Beefy Boxes and Bandwidth Generously Provided by pair Networks
Clear questions and runnable code
get the best and fastest answer
 
PerlMonks  

Comparing Two Files

by walkingthecow (Friar)
on Jun 29, 2010 at 22:55 UTC ( #847211=perlquestion: print w/ replies, xml ) Need Help??
walkingthecow has asked for the wisdom of the Perl Monks concerning the following question:

Hey monks! Again I ask for your sage wisdom on a question that has been perplexing me :)

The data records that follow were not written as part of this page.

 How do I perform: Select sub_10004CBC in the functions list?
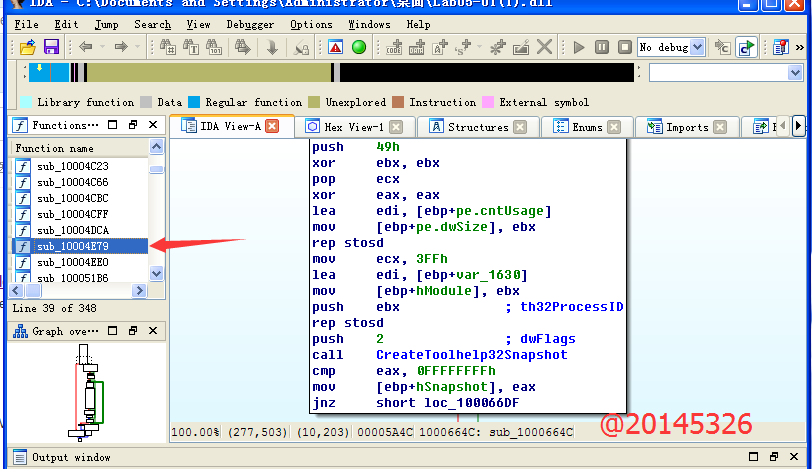pos(72,198)
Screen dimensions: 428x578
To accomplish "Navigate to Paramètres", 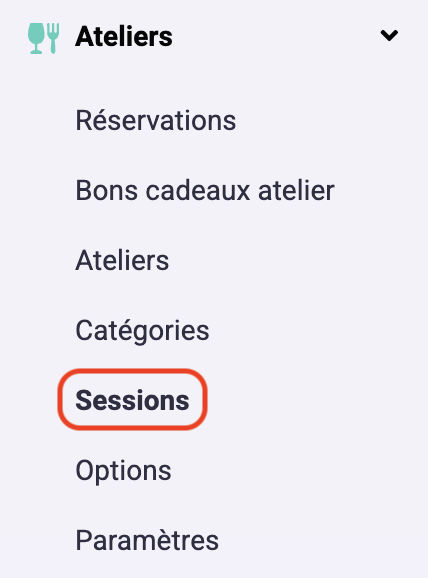I will coord(147,540).
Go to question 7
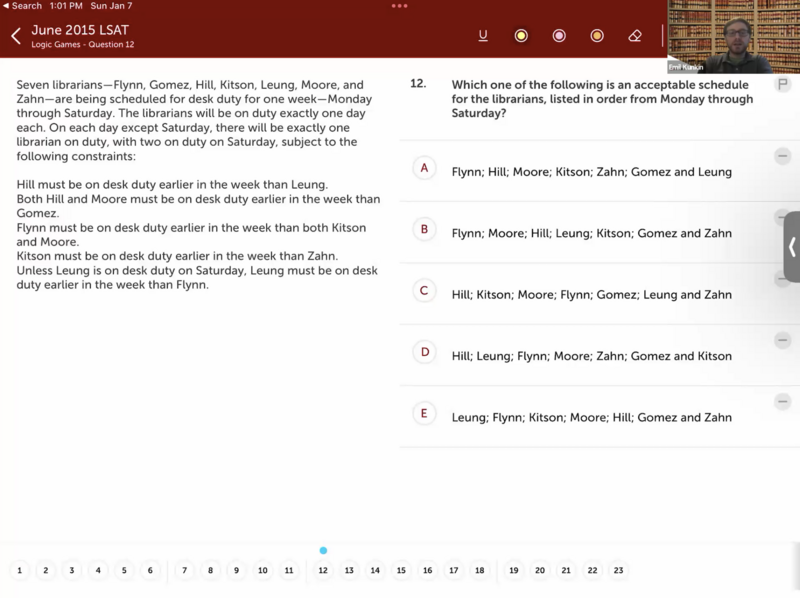The height and width of the screenshot is (598, 800). click(184, 570)
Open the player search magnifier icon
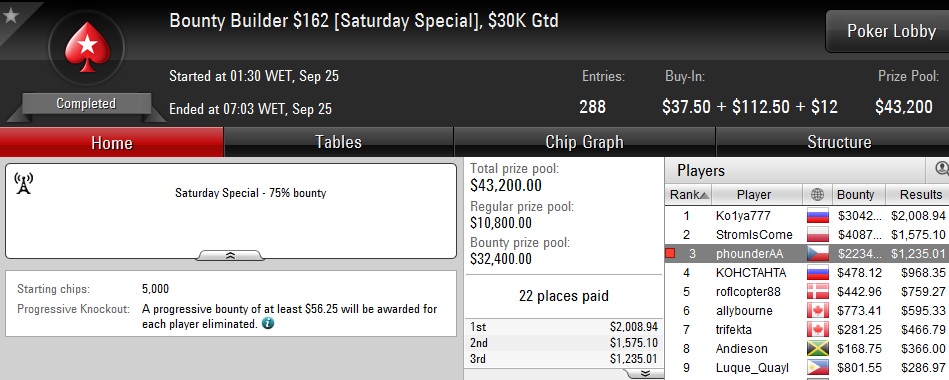This screenshot has height=380, width=949. 942,169
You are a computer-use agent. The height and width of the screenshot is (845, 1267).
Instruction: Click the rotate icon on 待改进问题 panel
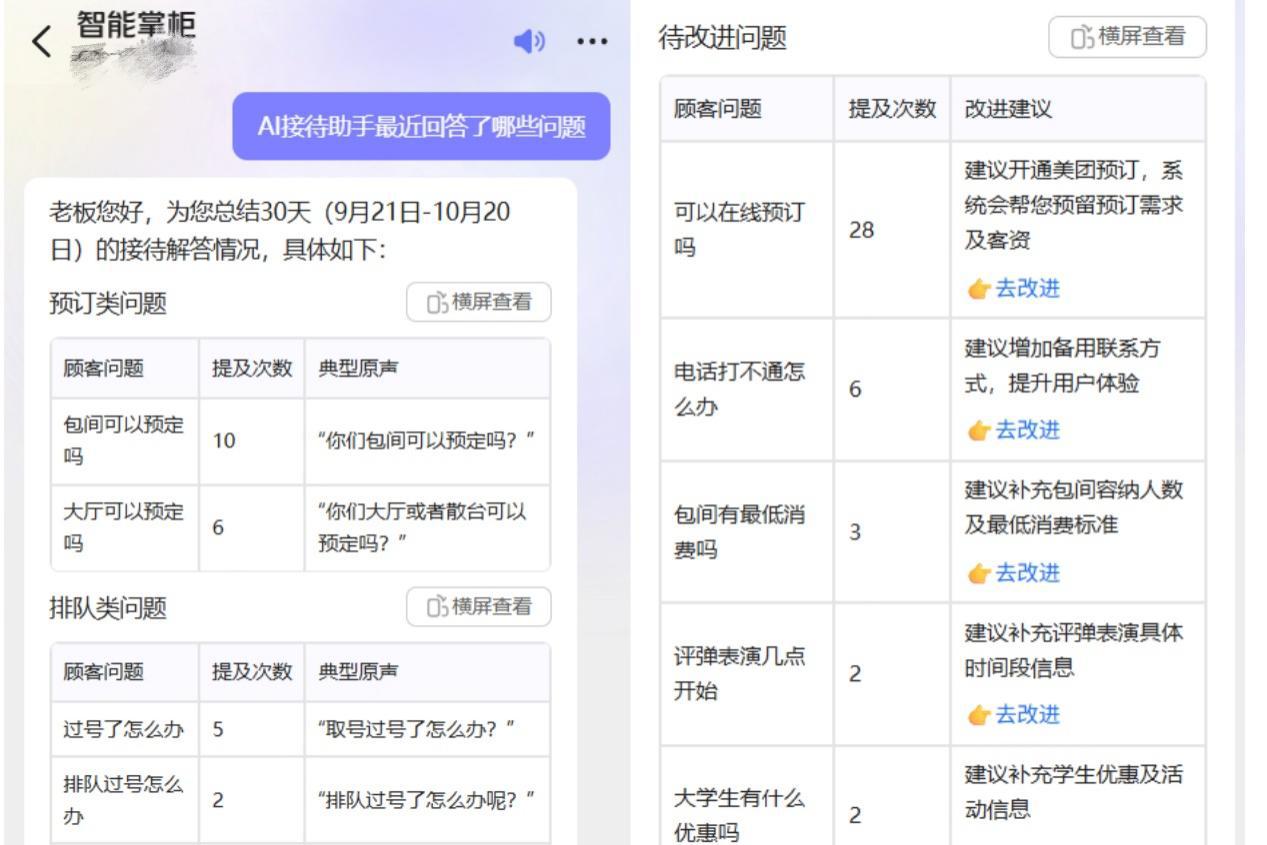point(1081,37)
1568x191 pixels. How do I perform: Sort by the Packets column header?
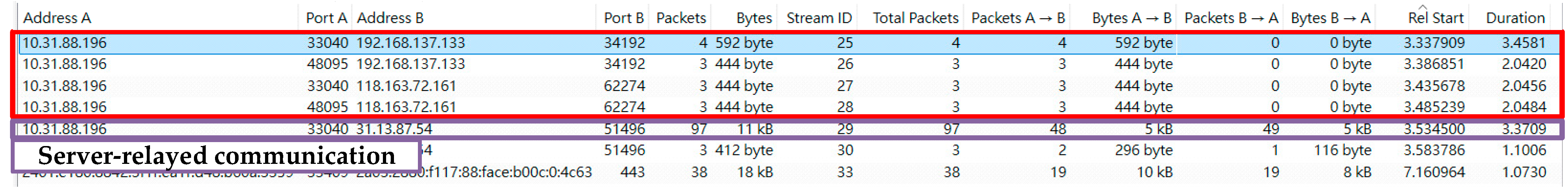click(680, 18)
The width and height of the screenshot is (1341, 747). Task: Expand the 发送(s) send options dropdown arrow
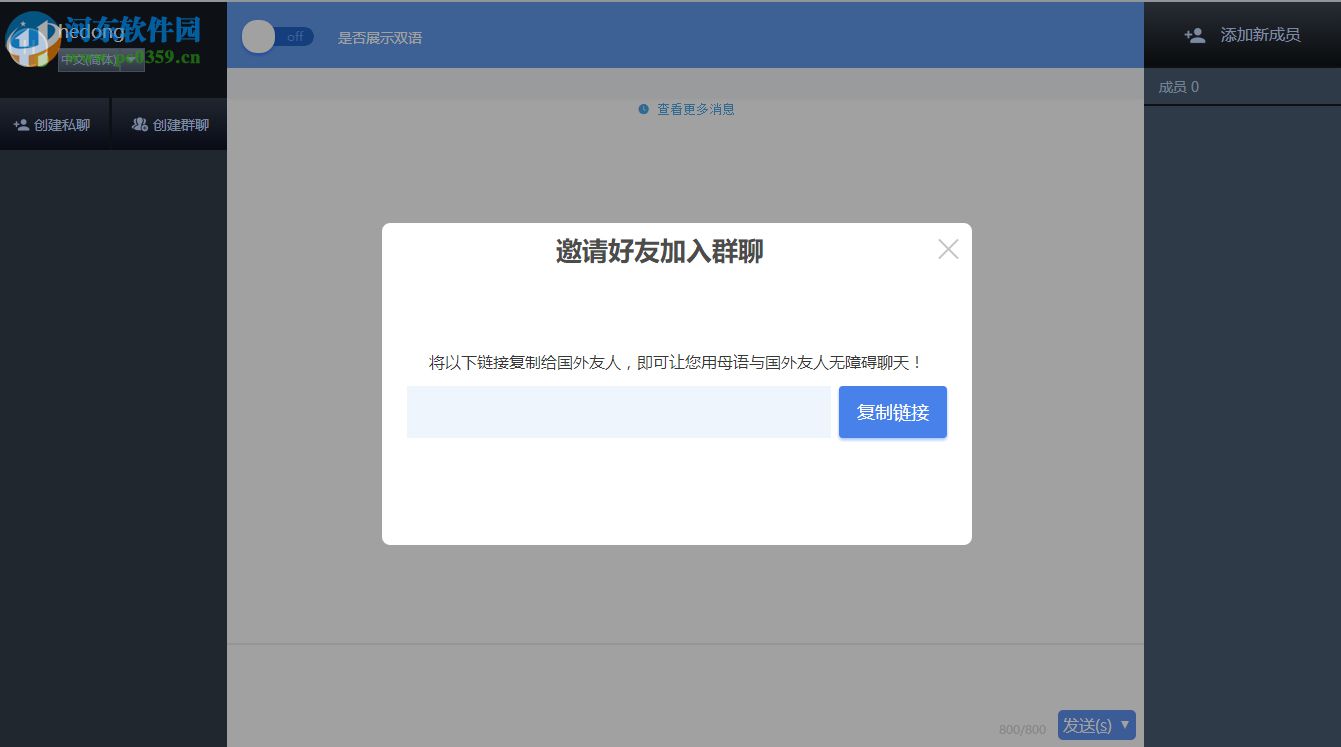point(1124,725)
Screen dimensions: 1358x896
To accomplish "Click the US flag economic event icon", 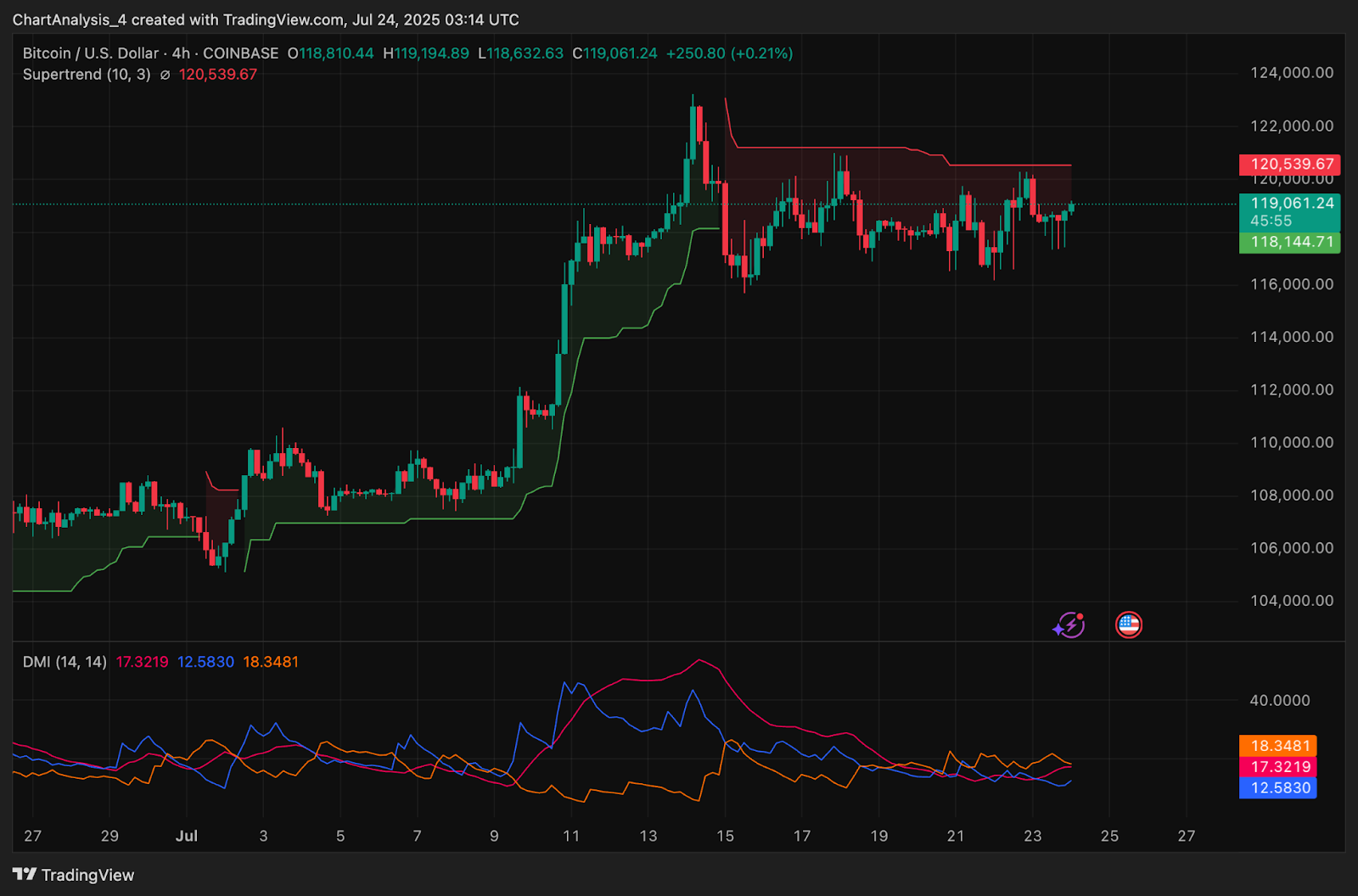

I have two files, each of which have content like below:
<host id="bobssite" root-directory="."> <host-alias>bobssite.autossl.net</host-alias> <host-alias>www.bobssite.com</host-alias> <host-alias>bobssite.dealer.net</host-alias> </host> <host id="billssite" root-directory="."> <host-alias>billssite.autossl.net</host-alias> <host-alias>www.billssite.com</host-alias> <host-alias>www.billsothersite.com</host-alias> <host-alias>bobssite.dealer.net</host-alias> </host>
What I need to do is make sure that all host IDs that exist in file1 also exist in file2; AND for each host ID, all the host-aliases starting with www also match up. So, if www.site1.com and www.site2.com exist under host ID bobjones in file1, then bobjones must exist in file2 AND www.site1.com and www.site2.com must exist for the host ID bobjones.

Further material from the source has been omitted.